Data excerpts:

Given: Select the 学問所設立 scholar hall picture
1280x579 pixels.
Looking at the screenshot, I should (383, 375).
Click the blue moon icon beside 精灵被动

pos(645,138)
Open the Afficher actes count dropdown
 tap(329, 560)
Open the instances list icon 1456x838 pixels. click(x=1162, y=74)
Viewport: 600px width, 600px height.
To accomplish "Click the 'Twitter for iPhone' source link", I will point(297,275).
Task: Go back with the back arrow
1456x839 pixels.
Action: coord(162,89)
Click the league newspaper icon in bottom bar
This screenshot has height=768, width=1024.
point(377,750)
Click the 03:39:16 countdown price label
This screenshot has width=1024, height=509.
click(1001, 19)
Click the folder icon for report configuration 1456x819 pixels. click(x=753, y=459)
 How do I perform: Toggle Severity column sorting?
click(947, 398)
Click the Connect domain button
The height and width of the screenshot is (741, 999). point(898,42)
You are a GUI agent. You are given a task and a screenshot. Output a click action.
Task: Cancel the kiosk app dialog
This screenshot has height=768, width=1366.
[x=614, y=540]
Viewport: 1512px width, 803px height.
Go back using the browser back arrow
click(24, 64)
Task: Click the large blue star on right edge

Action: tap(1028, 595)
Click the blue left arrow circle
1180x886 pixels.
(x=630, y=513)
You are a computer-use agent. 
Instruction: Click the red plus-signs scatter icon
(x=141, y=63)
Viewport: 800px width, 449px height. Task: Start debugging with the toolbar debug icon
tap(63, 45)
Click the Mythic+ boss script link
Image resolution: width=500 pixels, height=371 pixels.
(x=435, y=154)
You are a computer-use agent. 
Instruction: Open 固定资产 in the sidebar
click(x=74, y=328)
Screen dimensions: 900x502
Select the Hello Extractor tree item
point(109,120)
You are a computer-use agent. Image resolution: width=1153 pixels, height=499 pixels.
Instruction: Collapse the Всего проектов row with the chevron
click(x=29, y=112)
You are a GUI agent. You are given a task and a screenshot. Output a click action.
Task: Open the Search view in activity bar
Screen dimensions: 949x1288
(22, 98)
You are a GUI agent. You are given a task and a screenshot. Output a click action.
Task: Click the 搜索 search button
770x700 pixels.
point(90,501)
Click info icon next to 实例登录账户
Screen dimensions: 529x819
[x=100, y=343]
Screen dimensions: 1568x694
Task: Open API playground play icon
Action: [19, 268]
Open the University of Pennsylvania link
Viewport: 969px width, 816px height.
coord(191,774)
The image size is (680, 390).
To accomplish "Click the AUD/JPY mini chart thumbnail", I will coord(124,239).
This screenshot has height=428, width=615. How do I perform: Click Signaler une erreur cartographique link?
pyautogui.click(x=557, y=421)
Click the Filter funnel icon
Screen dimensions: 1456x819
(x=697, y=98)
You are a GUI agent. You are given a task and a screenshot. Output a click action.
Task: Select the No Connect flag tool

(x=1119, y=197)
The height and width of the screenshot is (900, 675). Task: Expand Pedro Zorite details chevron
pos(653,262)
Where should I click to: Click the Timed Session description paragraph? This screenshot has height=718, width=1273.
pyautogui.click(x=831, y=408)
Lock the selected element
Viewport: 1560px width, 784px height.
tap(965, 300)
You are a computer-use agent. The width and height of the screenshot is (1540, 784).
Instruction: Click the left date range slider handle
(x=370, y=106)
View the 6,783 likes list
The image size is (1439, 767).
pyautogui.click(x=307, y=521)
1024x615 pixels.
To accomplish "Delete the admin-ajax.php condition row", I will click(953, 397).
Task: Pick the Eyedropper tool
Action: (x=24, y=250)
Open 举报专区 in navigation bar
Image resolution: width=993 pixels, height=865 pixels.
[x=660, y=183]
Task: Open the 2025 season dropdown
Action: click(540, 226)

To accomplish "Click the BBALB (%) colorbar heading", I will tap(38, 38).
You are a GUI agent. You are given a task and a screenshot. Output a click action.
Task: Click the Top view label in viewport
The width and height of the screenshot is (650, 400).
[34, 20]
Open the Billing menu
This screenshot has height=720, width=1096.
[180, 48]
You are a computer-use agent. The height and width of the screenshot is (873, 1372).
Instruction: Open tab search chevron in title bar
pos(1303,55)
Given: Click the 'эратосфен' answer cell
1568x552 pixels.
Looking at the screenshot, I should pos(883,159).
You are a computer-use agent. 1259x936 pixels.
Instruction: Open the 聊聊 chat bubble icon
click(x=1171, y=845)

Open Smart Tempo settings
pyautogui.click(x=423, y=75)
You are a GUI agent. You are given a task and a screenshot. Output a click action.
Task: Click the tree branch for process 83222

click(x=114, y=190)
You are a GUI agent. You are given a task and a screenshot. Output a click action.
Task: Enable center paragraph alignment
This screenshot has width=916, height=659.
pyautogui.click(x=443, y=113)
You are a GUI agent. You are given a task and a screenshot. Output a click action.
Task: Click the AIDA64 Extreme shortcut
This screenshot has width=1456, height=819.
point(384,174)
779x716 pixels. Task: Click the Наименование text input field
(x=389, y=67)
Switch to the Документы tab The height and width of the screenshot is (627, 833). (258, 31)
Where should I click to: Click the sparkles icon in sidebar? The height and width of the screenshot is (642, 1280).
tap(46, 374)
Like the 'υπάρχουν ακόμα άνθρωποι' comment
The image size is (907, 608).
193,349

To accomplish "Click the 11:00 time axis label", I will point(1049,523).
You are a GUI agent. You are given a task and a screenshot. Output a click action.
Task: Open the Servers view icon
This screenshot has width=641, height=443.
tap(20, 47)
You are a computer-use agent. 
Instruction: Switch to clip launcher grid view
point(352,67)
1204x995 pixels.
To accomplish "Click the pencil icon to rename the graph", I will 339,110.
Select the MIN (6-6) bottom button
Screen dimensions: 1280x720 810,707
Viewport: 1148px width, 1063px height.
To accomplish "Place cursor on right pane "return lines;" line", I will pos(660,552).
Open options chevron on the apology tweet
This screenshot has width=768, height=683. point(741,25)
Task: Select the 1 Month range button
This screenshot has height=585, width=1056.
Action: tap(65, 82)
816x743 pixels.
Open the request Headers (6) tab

Goal of the exercise: Reproduce the entire listing above verbatim, line by line.

Task result:
Given: Select the 学問所設立 scholar hall picture
1280x579 pixels.
Looking at the screenshot, I should (383, 375).
Click the blue moon icon beside 精灵被动

pos(645,138)
Open the Afficher actes count dropdown
 tap(329, 560)
Open the instances list icon 1456x838 pixels. click(x=1162, y=74)
Viewport: 600px width, 600px height.
To accomplish "Click the 'Twitter for iPhone' source link", I will point(297,275).
Task: Go back with the back arrow
1456x839 pixels.
Action: coord(162,89)
Click the league newspaper icon in bottom bar
This screenshot has height=768, width=1024.
point(377,750)
Click the 03:39:16 countdown price label
This screenshot has width=1024, height=509.
click(1001, 19)
Click the folder icon for report configuration 1456x819 pixels. click(x=753, y=459)
 How do I perform: Toggle Severity column sorting?
click(947, 398)
Click the Connect domain button
The height and width of the screenshot is (741, 999). point(898,42)
You are a GUI agent. You are given a task and a screenshot. Output a click action.
Task: Cancel the kiosk app dialog
This screenshot has height=768, width=1366.
[x=614, y=540]
Viewport: 1512px width, 803px height.
Go back using the browser back arrow
click(24, 64)
Task: Click the large blue star on right edge

Action: tap(1028, 595)
Click the blue left arrow circle
1180x886 pixels.
(x=630, y=513)
You are a computer-use agent. 
Instruction: Click the red plus-signs scatter icon
(x=141, y=63)
Viewport: 800px width, 449px height. Task: Start debugging with the toolbar debug icon
tap(63, 45)
Click the Mythic+ boss script link
Image resolution: width=500 pixels, height=371 pixels.
(x=435, y=154)
You are a computer-use agent. 
Instruction: Open 固定资产 in the sidebar
click(x=74, y=328)
Screen dimensions: 900x502
Select the Hello Extractor tree item
point(109,120)
You are a computer-use agent. Image resolution: width=1153 pixels, height=499 pixels.
Instruction: Collapse the Всего проектов row with the chevron
click(x=29, y=112)
You are a GUI agent. You are given a task and a screenshot. Output a click action.
Task: Open the Search view in activity bar
Screen dimensions: 949x1288
(22, 98)
You are a GUI agent. You are given a task and a screenshot. Output a click action.
Task: Click the 搜索 search button
770x700 pixels.
point(90,501)
Click info icon next to 实例登录账户
Screen dimensions: 529x819
[x=100, y=343]
Screen dimensions: 1568x694
Task: Open API playground play icon
Action: [19, 268]
Open the University of Pennsylvania link
Viewport: 969px width, 816px height.
coord(191,774)
The image size is (680, 390).
To accomplish "Click the AUD/JPY mini chart thumbnail", I will coord(124,239).
This screenshot has height=428, width=615. How do I perform: Click Signaler une erreur cartographique link?
pyautogui.click(x=557, y=421)
Click the Filter funnel icon
Screen dimensions: 1456x819
(x=697, y=98)
You are a GUI agent. You are given a task and a screenshot. Output a click action.
Task: Select the No Connect flag tool

(x=1119, y=197)
The height and width of the screenshot is (900, 675). Task: Expand Pedro Zorite details chevron
pos(653,262)
Where should I click to: Click the Timed Session description paragraph? This screenshot has height=718, width=1273.
pyautogui.click(x=831, y=408)
Lock the selected element
Viewport: 1560px width, 784px height.
tap(965, 300)
You are a computer-use agent. The width and height of the screenshot is (1540, 784).
Instruction: Click the left date range slider handle
(x=370, y=106)
View the 6,783 likes list
The image size is (1439, 767).
pyautogui.click(x=307, y=521)
1024x615 pixels.
To accomplish "Delete the admin-ajax.php condition row", I will click(953, 397).
Task: Pick the Eyedropper tool
Action: (x=24, y=250)
Open 举报专区 in navigation bar
Image resolution: width=993 pixels, height=865 pixels.
[x=660, y=183]
Task: Open the 2025 season dropdown
Action: click(540, 226)

To accomplish "Click the BBALB (%) colorbar heading", I will tap(38, 38).
You are a GUI agent. You are given a task and a screenshot. Output a click action.
Task: Click the Top view label in viewport
The width and height of the screenshot is (650, 400).
[34, 20]
Open the Billing menu
This screenshot has height=720, width=1096.
[180, 48]
You are a computer-use agent. The height and width of the screenshot is (873, 1372).
Instruction: Open tab search chevron in title bar
pos(1303,55)
Given: Click the 'эратосфен' answer cell
1568x552 pixels.
Looking at the screenshot, I should pos(883,159).
You are a computer-use agent. 1259x936 pixels.
Instruction: Open the 聊聊 chat bubble icon
click(x=1171, y=845)

Open Smart Tempo settings
pyautogui.click(x=423, y=75)
You are a GUI agent. You are given a task and a screenshot. Output a click action.
Task: Click the tree branch for process 83222

click(x=114, y=190)
You are a GUI agent. You are given a task and a screenshot. Output a click action.
Task: Enable center paragraph alignment
This screenshot has width=916, height=659.
pyautogui.click(x=443, y=113)
You are a GUI agent. You are given a task and a screenshot. Output a click action.
Task: Click the AIDA64 Extreme shortcut
This screenshot has width=1456, height=819.
point(384,174)
779x716 pixels. Task: Click the Наименование text input field
(x=389, y=67)
Switch to the Документы tab The height and width of the screenshot is (627, 833). (258, 31)
Where should I click to: Click the sparkles icon in sidebar? The height and width of the screenshot is (642, 1280).
tap(46, 374)
Like the 'υπάρχουν ακόμα άνθρωποι' comment
The image size is (907, 608).
193,349

To accomplish "Click the 11:00 time axis label", I will point(1049,523).
You are a GUI agent. You are given a task and a screenshot. Output a click action.
Task: Open the Servers view icon
This screenshot has width=641, height=443.
tap(20, 47)
You are a computer-use agent. 
Instruction: Switch to clip launcher grid view
point(352,67)
1204x995 pixels.
To accomplish "Click the pencil icon to rename the graph", I will 339,110.
Select the MIN (6-6) bottom button
Screen dimensions: 1280x720 810,707
Viewport: 1148px width, 1063px height.
To accomplish "Place cursor on right pane "return lines;" line", I will pos(660,552).
Open options chevron on the apology tweet
This screenshot has width=768, height=683. point(741,25)
Task: Select the 1 Month range button
This screenshot has height=585, width=1056.
Action: tap(65, 82)
816x743 pixels.
Open the request Headers (6) tab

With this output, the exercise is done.